About three weeks ago, The One And Only and I decided that we should maybe try fostering a kitten. This decision was brought on in part by the fact that we have been thinking about getting another kitten for some time now, but largely it was due to the fact that a coworker of mine had been bringing her tiny foster kitten to work, and it was just soooooo cute that I wanted one of our own. Shallow, trite, and true.
We also decided that fostering the kitten, rather than adopting outright, would be the way to go. This was largely out of deference to our own cats, who have a rather important veto power in this situation. When I was growing up, we got a second cat, because we thought it would keep the older cat company. Their relationship was rather disastrous; even when the older cat had gone blind and deaf, she'd still know exactly where the younger one's food bowl was, and would smack her even without the benefit of eyesight. That's the sort of situation we're hoping to avoid; hence, fostering rather than adopting. (Plus, our kitties came to us through a foster home, so it seemed a way of returning the favor if it turned out we couldn't keep him.
So, through someone who works at a local animal shelter, we got a very young, not-yet-weaned kitten. (We figured, the younger, the better, as far as getting Zora and Tista to accept it.) We had to bottle-feed him, which even meant getting up to feed him at night for the first week. The day after we got the kitten, my brother and sister-in-law had their baby (hooray! I'm an auntie! and I can't wait to meet my new niece!!), so we felt a certain kinship with them - not to mention relief that we weren't the ones with the human baby. After all, it only took three days to toilet-train the kitten, and it won't ever need a college fund.
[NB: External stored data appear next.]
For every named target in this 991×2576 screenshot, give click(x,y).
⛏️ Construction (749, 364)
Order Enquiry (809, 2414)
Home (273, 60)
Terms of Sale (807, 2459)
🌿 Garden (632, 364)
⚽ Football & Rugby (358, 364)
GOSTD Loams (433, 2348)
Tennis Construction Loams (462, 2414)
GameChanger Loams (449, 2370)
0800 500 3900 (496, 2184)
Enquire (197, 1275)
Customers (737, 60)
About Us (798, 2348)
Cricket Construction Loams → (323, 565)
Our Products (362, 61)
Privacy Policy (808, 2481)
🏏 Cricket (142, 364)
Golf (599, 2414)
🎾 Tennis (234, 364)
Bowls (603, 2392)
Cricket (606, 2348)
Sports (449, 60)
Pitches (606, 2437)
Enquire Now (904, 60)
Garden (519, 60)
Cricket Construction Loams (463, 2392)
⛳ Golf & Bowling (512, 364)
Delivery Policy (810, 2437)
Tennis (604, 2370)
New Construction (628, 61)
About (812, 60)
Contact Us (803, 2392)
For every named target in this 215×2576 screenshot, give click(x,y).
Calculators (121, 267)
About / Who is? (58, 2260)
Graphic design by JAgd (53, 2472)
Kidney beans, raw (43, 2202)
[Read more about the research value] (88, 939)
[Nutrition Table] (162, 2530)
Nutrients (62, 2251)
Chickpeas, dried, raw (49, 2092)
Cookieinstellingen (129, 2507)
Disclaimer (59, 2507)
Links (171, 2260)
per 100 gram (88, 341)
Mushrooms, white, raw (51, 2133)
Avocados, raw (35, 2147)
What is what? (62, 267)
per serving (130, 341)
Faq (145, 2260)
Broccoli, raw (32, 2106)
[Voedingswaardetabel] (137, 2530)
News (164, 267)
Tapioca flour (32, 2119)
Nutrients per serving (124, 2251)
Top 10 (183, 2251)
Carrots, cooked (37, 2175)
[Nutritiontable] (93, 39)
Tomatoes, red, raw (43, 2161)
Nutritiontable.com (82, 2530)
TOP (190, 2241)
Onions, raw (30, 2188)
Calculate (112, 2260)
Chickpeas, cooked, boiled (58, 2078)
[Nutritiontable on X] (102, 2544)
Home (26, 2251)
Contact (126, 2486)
It took us about two weeks to name the cat. First, we weren't sure about its gender - with kittens, it takes at least 4 weeks before you can tell, and even when I took him to the vet for his 6-week checkup, the vet techs wanted the doctor's opinion before they would say for sure. Turns out, though, that it's a boy, which was what we were hoping for, as boy cats are much less territorial than girl cats. (After all, it's Zora who bonks her head on the window trying to kill the neighborhood cats outside, not Tista.) (We'd also decided that we'd like to have a black cat but would take whatever kitten was available, so we got lucky there too.) After we figured out the gender, we also had to find a name that fit well with our other two, but that also didn't sound too similar. Zora is named after a children's book that also inspired a German leftist group; Tista is named after Emiliano Zapata - his name's actually Zapata, but he didn't seem to be able to pull that name off too well, so after a brief flirtation with Zapatista, we just stuck with Tista. So, after working through a number of different options, we decided on Gramsci, after the Italian Marxist Antonio Gramsci.
And on a less political note, TOAO also really liked that the name could be shortened to the adorable "Grammikins."
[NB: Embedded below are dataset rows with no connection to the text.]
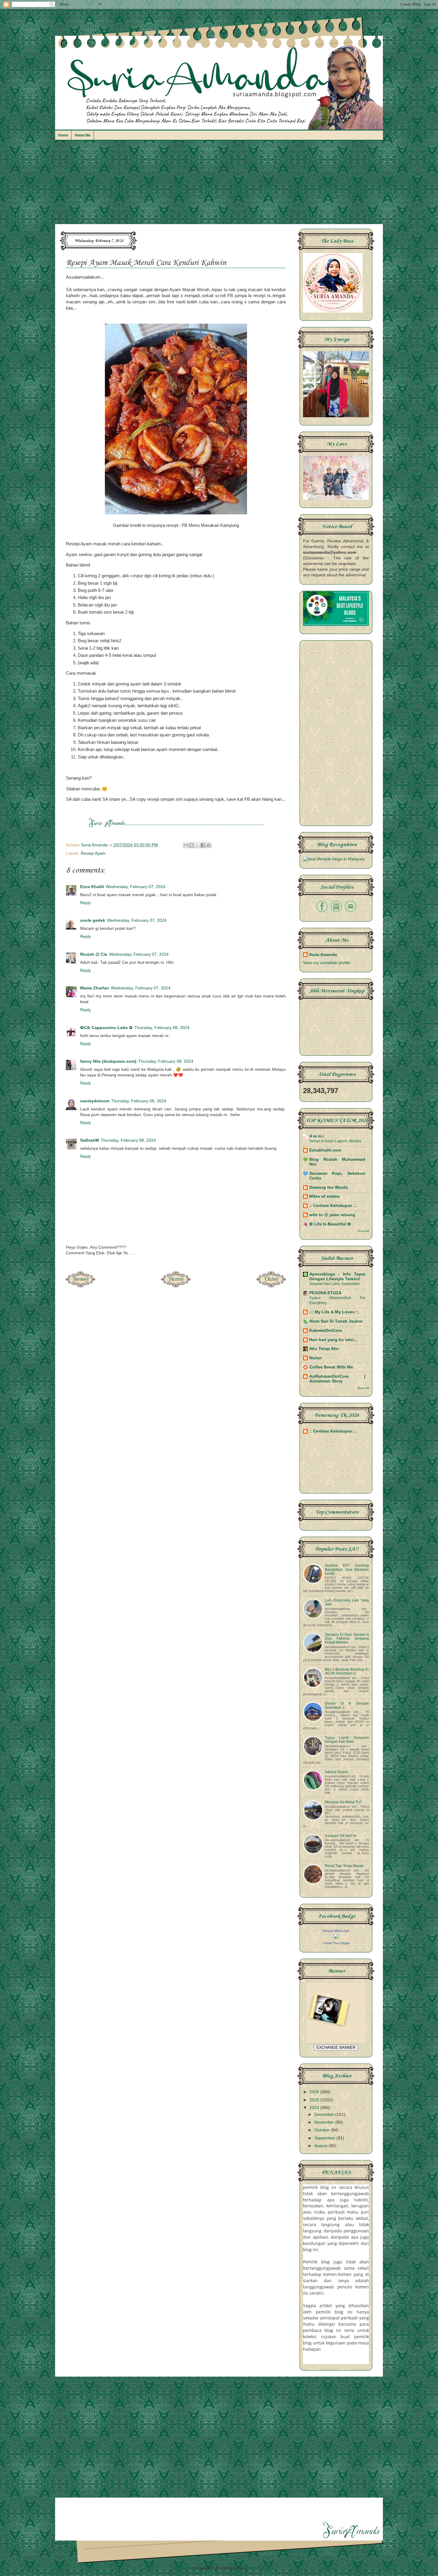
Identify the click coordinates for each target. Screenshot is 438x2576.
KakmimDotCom (325, 1330)
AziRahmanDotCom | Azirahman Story (337, 1378)
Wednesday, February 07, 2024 (135, 886)
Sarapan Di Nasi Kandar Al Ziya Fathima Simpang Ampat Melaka (347, 1638)
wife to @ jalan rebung (332, 1215)
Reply (85, 903)
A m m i (316, 1136)
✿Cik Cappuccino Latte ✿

Grammikins adores Tista and Zora. He follows them around, and like the classic younger sibling, he wants to do everything they do. We tried to have him poop in his own litter box (because he hasn't yet been tested for feline leukemia, we're being extra-careful about what contacts the cats have with each others' bodily fluids), but he is positively desperate to go where the big kids go. When it's time for him to eat, he makes a beeline for the older cats' food, even though he's not only fed out of different dishes, but in a different room entirely. When they get fed up with him following them, he tries to act casual - and then, casually, copies whatever they do. It's really terribly cute to watch.
The two older cats, meanwhile (whom I still think of as kittens, but they're the older kittens now!), are pretty tolerant of Grammikins. They hissed at him initially, especially when he got too close, but they kept allowing him closer and closer, and now they'll only hiss when he oversteps his bounds - by, say, trying to pounce on Tista's enticingly twitchy tail. They don't quite seem to like him yet, but they do tolerate him well - and Zora, at least, has clearly accepted him as a member of the family. When I gave him a bath last night (though litter-trained, he still has the occasional cleaning issue...), he meowed up a storm - and as soon as he started, Zora rushed in, worried that he was being hurt. (She does the same thing for Tista if he meows, and for both me and TOAO if we are crying or, er, well, if I'm, uh, singing, which she interprets as a sign of distress - she may be afraid of almost everything, but she's also damn sure no one's going to hurt the family she cares about!)
I took Gramsci to the vet this past week, and he is apparently very healthy, although we can't do the feline leukemia test for another two weeks. That means two more weeks of separating the cats when we're not around to watch them, and chasing after Gramsci as he dashes for the big kids' litter box, but it's worth it to be on the safe side. The vet visit freaked Gramsci out a little, but on the ride home he found himself a great hiding place where he could still look out the window - as you can see in the picture below...
In two weeks, he goes back, at which point he'll get his vaccinations and will get tested for FeLeuk. If he is, as we all hope, negative, I think that he'll go from being our foster kitten to simply being our kitten. He's integrated himself into the family already; he sleeps on the bed with us, tries to do whatever it is the big kids do, and, of course, he helps me write my webpage entries!